= Mechanotherapy =

Type of physiotherapy

Mechanotherapy is a type of medical therapeutics in which treatment is given by manual or mechanical means. Mechanotherapy is a general term for physical therapy modalities that exploit mechanobiology principles for tissue rehabilitation and regeneration using the application of specific mechanical forces. The terms was defined in 1890 as “the employment of mechanical means for the cure of disease”. Mechanotherapy employs mechanotransduction to stimulate tissue repair and remodelling.

==History==
The American College of Mechano-Therapy operated in Chicago between roughly 1905 and 1920. It was founded by William C. Schulze, an 1897 graduate of Rush Medical College and practicing MD licensed in Illinois, Minnesota, and Wisconsin. Schulze was born in Germany in 1870. He incorporated the American College of Mechano-Therapy in 1907 and served as its president. Purporting to be the “largest eclectic school of drugless healing in the world,” the college offered a training course via correspondence. Though heavily criticized by the medical establishment, mechanical methods of healing nonetheless were increasingly popular in North America in the early part of the 20th century.

The American College of Mechano-Therapy published several books, such as "Text-book of Osteopathy" (1910) or "Clinical Lectures on Mechano-therapy" (1915).

==Exercise==
Mechanotherapy is used as term for exercise prescription to promote healing and rehabilitation. Mechanotherapy is a useful term for exercise which is prescribed for rehabilitation because tissue repair is driven by the physiological process of mechanotransduction.

== Uses ==

=== Tendon ===
Tendon, as a tissue, is mechanoresponsive. Various academic studies show that tendons can respond well to controlled loading, post-injury. Loading of a tendon results in up regulation of insulin-like growth factor, in addition to other cytokines and growth factors. This upregulation causes tendon cells to proliferate and remodel the matrix.

=== Muscle ===
The clinical justification for the use of mechanotherapy in muscle injury is formed from initial animal studies. Generally, a rest period is undertaken to allow stabilisation of scar tissue, which is followed by controlled loading.

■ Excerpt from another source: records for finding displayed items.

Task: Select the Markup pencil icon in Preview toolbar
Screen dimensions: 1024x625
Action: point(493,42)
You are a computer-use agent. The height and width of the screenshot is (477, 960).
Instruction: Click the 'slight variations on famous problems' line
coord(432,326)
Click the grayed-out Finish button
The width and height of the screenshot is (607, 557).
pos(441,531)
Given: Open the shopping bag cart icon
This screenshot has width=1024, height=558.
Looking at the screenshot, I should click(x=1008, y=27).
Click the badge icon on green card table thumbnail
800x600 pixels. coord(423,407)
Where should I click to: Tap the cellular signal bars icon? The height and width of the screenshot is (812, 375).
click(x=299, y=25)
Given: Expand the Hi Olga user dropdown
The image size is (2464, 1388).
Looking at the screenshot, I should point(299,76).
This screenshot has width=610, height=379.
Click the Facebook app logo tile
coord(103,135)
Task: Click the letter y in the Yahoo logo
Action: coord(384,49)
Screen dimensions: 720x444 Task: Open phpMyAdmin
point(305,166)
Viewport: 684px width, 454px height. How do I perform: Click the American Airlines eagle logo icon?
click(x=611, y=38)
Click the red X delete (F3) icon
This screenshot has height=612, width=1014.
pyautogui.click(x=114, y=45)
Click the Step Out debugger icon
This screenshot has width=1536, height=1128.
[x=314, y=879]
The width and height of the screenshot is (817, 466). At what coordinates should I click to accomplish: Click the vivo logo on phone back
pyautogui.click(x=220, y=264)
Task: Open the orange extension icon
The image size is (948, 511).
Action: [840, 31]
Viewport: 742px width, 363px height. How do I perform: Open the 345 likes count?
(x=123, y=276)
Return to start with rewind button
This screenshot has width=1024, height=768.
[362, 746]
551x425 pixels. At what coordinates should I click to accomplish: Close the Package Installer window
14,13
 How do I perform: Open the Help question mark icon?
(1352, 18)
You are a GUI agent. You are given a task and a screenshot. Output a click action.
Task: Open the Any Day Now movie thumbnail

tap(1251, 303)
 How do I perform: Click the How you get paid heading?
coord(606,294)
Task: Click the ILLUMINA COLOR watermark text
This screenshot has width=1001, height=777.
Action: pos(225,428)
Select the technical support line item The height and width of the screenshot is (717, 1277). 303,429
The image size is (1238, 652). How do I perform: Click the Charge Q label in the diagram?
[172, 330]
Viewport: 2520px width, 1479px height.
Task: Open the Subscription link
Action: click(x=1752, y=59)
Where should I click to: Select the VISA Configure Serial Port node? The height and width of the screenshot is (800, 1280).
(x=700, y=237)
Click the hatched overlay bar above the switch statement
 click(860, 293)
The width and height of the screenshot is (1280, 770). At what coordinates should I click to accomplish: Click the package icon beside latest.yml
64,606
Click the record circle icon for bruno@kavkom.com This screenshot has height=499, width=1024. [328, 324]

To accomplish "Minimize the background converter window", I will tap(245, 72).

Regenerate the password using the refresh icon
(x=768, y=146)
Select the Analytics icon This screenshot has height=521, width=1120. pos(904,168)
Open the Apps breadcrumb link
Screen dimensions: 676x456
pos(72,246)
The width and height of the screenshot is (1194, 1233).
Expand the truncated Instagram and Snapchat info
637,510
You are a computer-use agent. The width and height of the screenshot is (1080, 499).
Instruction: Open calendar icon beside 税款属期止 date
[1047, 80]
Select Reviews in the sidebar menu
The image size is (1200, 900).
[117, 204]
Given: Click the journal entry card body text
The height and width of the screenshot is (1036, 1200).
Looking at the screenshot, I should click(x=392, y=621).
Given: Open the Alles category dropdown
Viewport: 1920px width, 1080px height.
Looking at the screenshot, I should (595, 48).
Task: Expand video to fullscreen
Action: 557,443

Loading of muscle leads to up regulation of a number of load-induced pathways, including mechanogrowth factor (MGF). MGF expression results in activation of satellite cells and hypertrophy. Loading in this setting can increase rate and completeness of regeneration, improve myotubule alignment, and minimise myotubule atrophy.

=== Bone ===
One of the integral components of bone are osteocytes, which act as the primary mechanosensors. Evidence suggests that mechanotherapy can be useful in the rehabilitation of bone fractures. Loading bone during rehabilitation can result in significantly increased strength and range of motion, compared with immobilized patients.

==Massage==
Another related use of the term Mechanotherapy is the original term for therapeutic massage. It was developed as an independent branch of manual medicine in Sweden in the early 20th century. It quickly became popular in the U.S. and many chiropractic colleges in the U.S. in the first half of the 20th century also offered separate degree programs in mechanotherapy. Mechanotherapists received a Doctor of Mechanotherapy (DM) degree and were licensed to practice in many states and practiced in many more states without a license. A DM degree is a graduate professional degree that indicates proficiency in mechano- or massage therapy. Mechanotherapists do not claim to be physicians or to diagnose or treat diseases.